Genomic comparison is a quick and easy method of transporting genomic information from a well-studied species to a newly-studied species. We used the genomic position information to locate 31 TaTPP genes over 17 wheat chromosomes, which ranged from 1 to 5 members per chromosome (Table 1; Fig. 2). We used Holub’s method [32] to identify nine tandem duplication events (TaTPP2-2A/TaTPP3-2A, TaTPP2-2A/TaTPP4-2A, TaTPP3-2A/TaTPP4-2A, TaTPP2-2B/TaTPP3-2B, TaTPP2-2B/TaTPP4-2B, TaTPP3-2B/TaTPP4-2B, TaTPP2-2D/TaTPP3-2D, TaTPP2-2D/TaTPP4-2D, and TaTPP3-2D/TaTPP4-2D) in wheat TPP genes, suggesting that certain TaTPP genes could be produced via gene duplication (Fig. 2). Brachypodium distachyon has a close phylogenetic relationship with wheat, and is considered a model for monocotyledonous angiosperm plants. As such, we performed a synteny analysis between wheat and Brachypodium distachyon TPP genes to explore their relationship. This analysis of wheat and Brachypodium distachyon TPP genes identified 14 pairs of syntenic TPP genes between Brachypodium distachyon and wheat (with E-value < 1e− 5), including 17 TaTPP genes (TaTPP1-1A, TaTPP1-1D, TaTPP3-2A, TaTPP3-2D, TaTPP6-2A, TaTPP6-2D, TaTPP7-3A, TaTPP7-3D, TaTPP8-5A, TaTPP8-5D, TaTPP9-6A, TaTPP9-6D, TaTPP10-6A, and TaTPP10-6D) and seven BdTPP genes (BdTPP1, BdTPP2, BdTPP3, BdTPP4, BdTPP5, BdTPP7, and BdTPP8) (Fig. 2). This suggests that most TPP genes existed before Brachypodium distachyon and wheat diverged.

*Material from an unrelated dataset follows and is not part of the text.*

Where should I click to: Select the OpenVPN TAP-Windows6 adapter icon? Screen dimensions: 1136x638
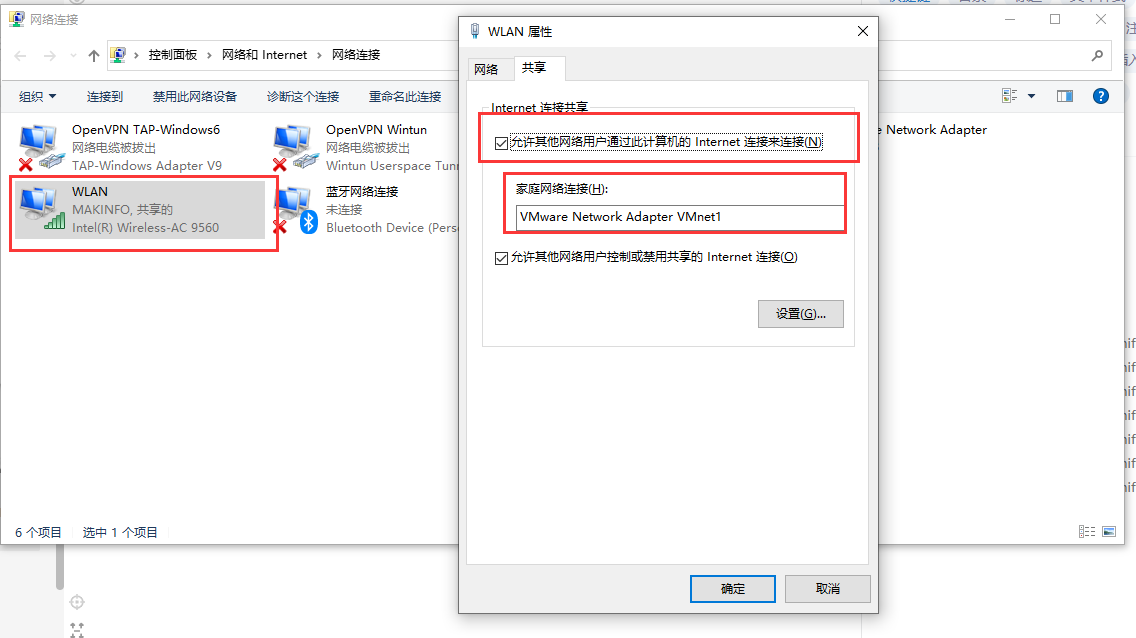point(38,147)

Subcellular localization of TaTPP proteins in different subfamilies
We further characterized the subcellular localization of four TaTPPs (TaTPP6, TaTPP7, TaTPP9, TaTPP11) that belong to the distinct cluster in the phylogenetic tree shown in Fig. 1. In order to confirm the subcellular localization of these TaTPPs, we developed the 35S::TaTPP6-GFP, 35S::TaTPP7-GFP, 35S::TaTPP9-GFP, and 35S::TaTPP11-GFP transient expression vectors to express TaTPP6-GFP, TaTPP7-GFP, TaTPP9-GFP, and TaTPP11-GFP fusion proteins in wheat protoplasts, with 35S::GFP as positive control. The result was as expected, all four TaTPPs-GFP fusion proteins were located in both cytoplasm and the nucleus (Fig. 5).
Cis -acting regulatory elements in TaTPP promoters
Specific gene expression is primarily regulated by certain promoters, the action of which is mediated by transcription factors via directly binding to cis-acting regulatory elements [34]. As such, analyzing upstream regulatory sequences will contribute to a better understanding of how target genes are regulated, allowing us to assess potential functions [35]. We extracted and scanned ~ 2000 bp of non-coding sequences upstream from the predicted translation start site of each TaTPP gene to fully identify the putative cis-acting regulatory elements. We used the online software tools PlantCARE and PlantRegMap to locate the abundant regulatory cores associated with responses to hormones, stress, and development (Fig. 6; Additional file 5: Table S2).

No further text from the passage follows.